- Required task: Rewrite the part of the records that opens with the line containing "Log In (2269, 15)" and closes with the line containing "Checkout (2494, 15)", both lines included, and increase every coordinate in the answers by 83 while leaving everything else unchanged.

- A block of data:

▼

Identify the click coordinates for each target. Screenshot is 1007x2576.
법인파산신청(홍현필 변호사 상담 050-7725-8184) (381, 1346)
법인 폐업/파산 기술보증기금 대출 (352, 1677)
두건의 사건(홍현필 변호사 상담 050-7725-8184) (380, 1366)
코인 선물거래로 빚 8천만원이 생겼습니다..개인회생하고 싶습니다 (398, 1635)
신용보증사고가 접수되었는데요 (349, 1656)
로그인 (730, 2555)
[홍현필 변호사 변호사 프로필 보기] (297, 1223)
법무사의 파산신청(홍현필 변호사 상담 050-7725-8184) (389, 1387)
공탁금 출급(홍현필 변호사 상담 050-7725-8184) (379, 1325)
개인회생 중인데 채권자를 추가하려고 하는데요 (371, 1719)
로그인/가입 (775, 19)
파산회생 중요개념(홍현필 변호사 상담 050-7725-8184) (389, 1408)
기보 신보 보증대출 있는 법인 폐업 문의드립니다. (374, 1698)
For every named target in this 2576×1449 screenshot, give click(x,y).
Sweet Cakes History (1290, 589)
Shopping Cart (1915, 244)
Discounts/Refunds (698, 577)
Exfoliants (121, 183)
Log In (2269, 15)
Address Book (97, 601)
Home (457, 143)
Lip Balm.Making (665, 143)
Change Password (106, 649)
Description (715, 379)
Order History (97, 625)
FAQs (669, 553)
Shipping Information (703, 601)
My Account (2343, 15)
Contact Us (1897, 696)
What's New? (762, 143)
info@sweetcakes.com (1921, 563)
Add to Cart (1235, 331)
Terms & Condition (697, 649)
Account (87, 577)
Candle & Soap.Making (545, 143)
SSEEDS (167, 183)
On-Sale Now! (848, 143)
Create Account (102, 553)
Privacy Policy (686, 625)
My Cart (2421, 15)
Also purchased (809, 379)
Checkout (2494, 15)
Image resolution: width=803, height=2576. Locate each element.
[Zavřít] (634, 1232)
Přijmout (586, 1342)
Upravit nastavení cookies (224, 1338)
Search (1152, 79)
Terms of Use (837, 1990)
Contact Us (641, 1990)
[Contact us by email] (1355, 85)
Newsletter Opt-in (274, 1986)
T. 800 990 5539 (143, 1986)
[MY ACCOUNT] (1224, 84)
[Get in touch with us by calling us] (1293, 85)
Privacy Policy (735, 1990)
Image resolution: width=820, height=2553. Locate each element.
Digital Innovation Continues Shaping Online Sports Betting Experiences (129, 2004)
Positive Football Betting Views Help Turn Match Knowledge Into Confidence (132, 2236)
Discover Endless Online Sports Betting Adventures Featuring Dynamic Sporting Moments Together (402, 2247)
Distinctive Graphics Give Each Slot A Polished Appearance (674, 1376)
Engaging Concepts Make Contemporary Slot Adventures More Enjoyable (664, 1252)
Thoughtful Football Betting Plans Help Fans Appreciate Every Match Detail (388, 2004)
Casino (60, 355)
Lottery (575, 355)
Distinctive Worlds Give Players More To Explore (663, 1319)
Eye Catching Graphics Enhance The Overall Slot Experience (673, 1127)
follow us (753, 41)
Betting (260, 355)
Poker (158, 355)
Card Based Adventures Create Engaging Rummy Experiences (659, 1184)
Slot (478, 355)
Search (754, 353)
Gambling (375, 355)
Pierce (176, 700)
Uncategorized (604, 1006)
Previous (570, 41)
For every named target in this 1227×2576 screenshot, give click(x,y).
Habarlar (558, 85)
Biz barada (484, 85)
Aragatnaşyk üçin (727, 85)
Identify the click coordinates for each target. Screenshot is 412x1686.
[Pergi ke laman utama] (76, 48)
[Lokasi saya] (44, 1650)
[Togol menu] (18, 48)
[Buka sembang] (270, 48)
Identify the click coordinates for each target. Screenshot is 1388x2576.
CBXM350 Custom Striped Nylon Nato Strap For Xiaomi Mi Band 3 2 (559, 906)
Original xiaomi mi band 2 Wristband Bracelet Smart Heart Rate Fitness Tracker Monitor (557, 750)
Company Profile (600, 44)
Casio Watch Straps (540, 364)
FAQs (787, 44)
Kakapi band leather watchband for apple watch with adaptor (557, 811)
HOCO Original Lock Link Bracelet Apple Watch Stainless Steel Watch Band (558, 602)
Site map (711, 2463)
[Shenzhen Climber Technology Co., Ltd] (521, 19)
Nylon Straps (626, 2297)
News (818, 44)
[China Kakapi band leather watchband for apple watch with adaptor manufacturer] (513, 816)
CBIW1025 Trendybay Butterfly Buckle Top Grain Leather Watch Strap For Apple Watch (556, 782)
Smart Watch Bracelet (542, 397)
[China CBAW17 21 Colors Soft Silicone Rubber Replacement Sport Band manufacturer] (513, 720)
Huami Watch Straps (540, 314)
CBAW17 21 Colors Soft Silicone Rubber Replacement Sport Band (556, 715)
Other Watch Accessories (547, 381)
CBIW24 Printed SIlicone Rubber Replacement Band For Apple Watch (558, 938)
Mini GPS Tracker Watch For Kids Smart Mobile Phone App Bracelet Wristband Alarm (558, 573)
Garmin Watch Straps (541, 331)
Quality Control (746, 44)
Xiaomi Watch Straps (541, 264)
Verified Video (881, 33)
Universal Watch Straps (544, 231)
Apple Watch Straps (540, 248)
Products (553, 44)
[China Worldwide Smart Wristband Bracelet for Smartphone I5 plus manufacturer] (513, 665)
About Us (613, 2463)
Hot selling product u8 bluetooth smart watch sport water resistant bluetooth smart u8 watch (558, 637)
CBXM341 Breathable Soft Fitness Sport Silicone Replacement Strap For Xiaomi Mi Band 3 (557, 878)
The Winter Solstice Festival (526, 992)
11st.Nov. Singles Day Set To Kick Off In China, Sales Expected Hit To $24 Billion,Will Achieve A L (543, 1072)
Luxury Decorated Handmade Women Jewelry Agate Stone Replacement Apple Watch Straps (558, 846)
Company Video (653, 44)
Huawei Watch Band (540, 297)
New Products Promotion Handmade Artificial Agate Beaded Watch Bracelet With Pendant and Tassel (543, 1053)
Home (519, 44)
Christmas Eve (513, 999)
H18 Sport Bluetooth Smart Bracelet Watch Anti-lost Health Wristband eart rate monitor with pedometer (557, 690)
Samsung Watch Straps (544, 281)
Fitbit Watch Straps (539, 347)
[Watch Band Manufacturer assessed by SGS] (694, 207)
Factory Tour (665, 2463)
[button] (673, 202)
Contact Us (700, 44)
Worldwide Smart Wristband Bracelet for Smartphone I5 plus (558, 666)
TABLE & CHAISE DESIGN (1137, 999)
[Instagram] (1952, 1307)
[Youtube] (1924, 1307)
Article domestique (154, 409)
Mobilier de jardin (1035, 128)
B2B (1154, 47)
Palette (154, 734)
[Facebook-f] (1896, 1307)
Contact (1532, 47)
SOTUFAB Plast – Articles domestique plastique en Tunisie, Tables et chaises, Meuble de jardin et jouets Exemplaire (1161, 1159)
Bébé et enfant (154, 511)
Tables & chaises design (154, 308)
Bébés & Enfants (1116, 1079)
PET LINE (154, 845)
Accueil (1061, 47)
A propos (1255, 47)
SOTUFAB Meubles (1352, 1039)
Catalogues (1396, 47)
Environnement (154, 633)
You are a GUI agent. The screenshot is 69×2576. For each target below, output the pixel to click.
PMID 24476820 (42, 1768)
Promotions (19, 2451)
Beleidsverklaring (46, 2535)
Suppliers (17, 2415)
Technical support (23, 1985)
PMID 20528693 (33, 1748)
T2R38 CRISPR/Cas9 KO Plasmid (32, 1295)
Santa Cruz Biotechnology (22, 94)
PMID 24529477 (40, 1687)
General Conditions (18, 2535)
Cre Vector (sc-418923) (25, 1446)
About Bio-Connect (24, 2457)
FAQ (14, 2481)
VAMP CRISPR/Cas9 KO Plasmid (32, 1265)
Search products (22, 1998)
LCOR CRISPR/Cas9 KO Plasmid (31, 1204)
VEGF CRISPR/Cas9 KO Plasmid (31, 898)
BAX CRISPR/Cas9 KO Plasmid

▲

- Answer for the task:
Log In (2352, 98)
Address Book (180, 684)
Home (540, 226)
Lip Balm.Making (748, 226)
Change Password (189, 732)
Description (798, 462)
Order History (180, 708)
FAQs (752, 636)
Shipping Information (786, 684)
My Account (2426, 98)
Contact Us (1980, 779)
What's New? (845, 226)
info@sweetcakes.com (2004, 646)
Add to Cart (1318, 414)
Terms & Condition (780, 732)
Account (170, 660)
Candle & Soap.Making (628, 226)
SSEEDS (250, 266)
On-Sale Now! (931, 226)
Create Account (185, 636)
Privacy Policy (769, 708)
My Cart (2504, 98)
Also purchased (892, 462)
Checkout (2577, 98)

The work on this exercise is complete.